Wissembourg fête sa reine inattendue
L’annonce officielle du mariage parvient à
Wissembourg dans la nuit du 30 au 31 mai. Au petit matin,
tandis que le roi Stanislas s’isole dans l’église pour rendre
grâces à Dieu, deux courriers galopent en direction de Strasbourg
et Saverne afin de prévenir le maréchal du Bourg et le cardinal de
Rohan. La princesse Marie vient de prendre connaissance de la
lettre du duc de Bourbon et réagit comme son père. Elle voit la
main de Dieu dans ce miracle qui bouleverse sa vie et la conforte
dans sa foi chrétienne. Elle se prépare donc à épouser le roi de
France dans cet état d’esprit.
La Curne de Sainte-Palaye raconte comment il fut
l’un des premiers à saluer la princesse Marie qui ne cachait pas sa
joie, avant de se rendre auprès de sa mère, Catherine
Opalinska : « Elle avait au pied de son lit un tableau de
la Sainte Vierge, sur ses genoux un crucifix, et autour d’elle une
douzaine au moins d’heures et d’autres livres de dévotion, et un
bon jésuite, son confesseur. C’était un spectacle tout à fait
édifiant. La reine de Pologne entra un moment auprès d’elle. Ces
princesses pleuraient presque de joie en s’embrassant et ceux qui
étaient présents en faisaient presque autant. La nouvelle ayant
alors été rendue publique, tout le monde accourut en foule. Deux
escadrons du régiment Berry-Cavalerie habillés à neuf
magnifiquement, et qui sont ici à la garde du roi, vinrent dans la
cour avec les timbales et les trompettes, étendards déployés, et
firent une salve devant Sa Majesté le roi de Pologne[7]. »

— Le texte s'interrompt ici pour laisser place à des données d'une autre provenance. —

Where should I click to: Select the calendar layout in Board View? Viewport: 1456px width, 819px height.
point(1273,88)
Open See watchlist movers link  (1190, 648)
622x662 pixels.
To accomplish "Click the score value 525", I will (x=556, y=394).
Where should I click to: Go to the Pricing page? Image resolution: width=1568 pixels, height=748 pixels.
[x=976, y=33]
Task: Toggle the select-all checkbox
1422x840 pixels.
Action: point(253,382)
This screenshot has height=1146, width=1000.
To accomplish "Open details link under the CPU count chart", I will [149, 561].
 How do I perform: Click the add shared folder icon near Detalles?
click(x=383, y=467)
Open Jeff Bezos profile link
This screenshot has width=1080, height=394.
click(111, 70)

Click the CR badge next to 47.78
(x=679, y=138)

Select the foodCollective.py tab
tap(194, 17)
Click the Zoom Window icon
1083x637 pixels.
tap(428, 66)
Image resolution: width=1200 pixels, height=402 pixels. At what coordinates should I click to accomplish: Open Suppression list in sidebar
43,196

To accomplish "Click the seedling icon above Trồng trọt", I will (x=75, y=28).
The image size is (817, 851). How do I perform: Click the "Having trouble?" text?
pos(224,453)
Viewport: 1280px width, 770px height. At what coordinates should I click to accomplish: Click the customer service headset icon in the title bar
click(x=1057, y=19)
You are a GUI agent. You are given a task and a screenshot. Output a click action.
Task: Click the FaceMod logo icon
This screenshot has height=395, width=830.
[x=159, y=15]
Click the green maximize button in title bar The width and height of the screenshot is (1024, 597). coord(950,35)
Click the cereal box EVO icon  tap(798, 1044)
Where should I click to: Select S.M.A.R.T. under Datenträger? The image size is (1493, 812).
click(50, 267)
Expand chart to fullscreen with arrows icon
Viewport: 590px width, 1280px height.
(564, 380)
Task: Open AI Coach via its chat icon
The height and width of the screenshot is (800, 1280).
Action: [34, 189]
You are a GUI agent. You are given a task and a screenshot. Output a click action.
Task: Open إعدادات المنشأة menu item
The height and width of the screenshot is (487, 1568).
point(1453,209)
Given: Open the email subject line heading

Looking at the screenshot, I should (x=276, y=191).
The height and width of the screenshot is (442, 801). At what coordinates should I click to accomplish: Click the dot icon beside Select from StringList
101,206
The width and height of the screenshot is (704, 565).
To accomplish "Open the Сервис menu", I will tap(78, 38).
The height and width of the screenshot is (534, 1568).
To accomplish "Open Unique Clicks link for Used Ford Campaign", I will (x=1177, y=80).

Des autorités municipales aux habitants, tout
Wissembourg défile devant le roi et sa famille pour complimenter la
future reine de France. La matinée s’achève par un Te Deum à la collégiale qui rassemble les notables
de la région ; et, le soir, le vin coule à volonté pour les
Wissembourgeois qui dansent autour de grands feux de joie. Fêtes et
illuminations se poursuivent plusieurs jours, alors que les
premières visites protocolaires se présentent à la maison
Weber.
Une lettre de Louis XV… et un complot !
Quelques jours plus tard, Marie reçoit enfin une
lettre du roi, son fiancé. Les termes, conventionnels et d’une
grande banalité, trahissent la plume de Fleury qui les a dictés à
son élève :
« La nouvelle que je viens d’apprendre,
Madame, de la célébration de mon mariage, est la plus agréable pour
moi que j’aie encore reçue depuis que je règne ;
l’empressement que j’ai de recevoir Votre Majesté répond
parfaitement à tout ce que je me promets du lien que je forme avec
Elle. Soyez sûre, Madame, que je ne chercherai jamais mon bonheur
que dans le plaisir que je prendrai toujours à faire le vôtre. Je
compte tous les moments de votre arrivée auprès de moi, et
j’attends Votre Majesté pour partager avec Elle la joie de mes
peuples, qui jugeront, par le choix que j’ai fait, du désir que
j’aie de les rendre heureux[8]. »
Cette lettre, signée Louis, est pour Marie la
preuve que son conte de fées devient réalité. Émue par les
sentiments du jeune roi, elle décide de lui offrir un présent de sa
composition. Ce sera un livre d’heures en deux volumes qu’elle
s’applique à calligraphier sur parchemin. La preuve que son mariage
s’annonce sous le signe de la piété !
Visites, voeux et cadeaux bouleversent la vie
monotone des Leszczyński. Vauchoux ne sait plus où donner de la
tête. Wissembourg affiche complet ! Quelle aubaine pour les
conspirateurs à la solde d’Auguste II : dans les premiers
jours de juin 1725, ils s’en prennent au tabac du roi de
Pologne qu’ils truffent de feuilles empoisonnées. Cette fois
encore, la machination est éventée et Harlay, le nouvel intendant
d’Alsace, ordonne l’arrestation des comploteurs retranchés au
château de Falkenburg, fief des comtes de Leiningen. Dans les
salons de Versailles, l’affaire anime si bien les conversations que
le duc de Saint-Simon en parle avec sévérité à son ami, le cardinal
Gualterio : « L’expédition militaire dans les terres de
l’El[ecteur] Palatin faite par Monsieur d’Harlay Int[endant]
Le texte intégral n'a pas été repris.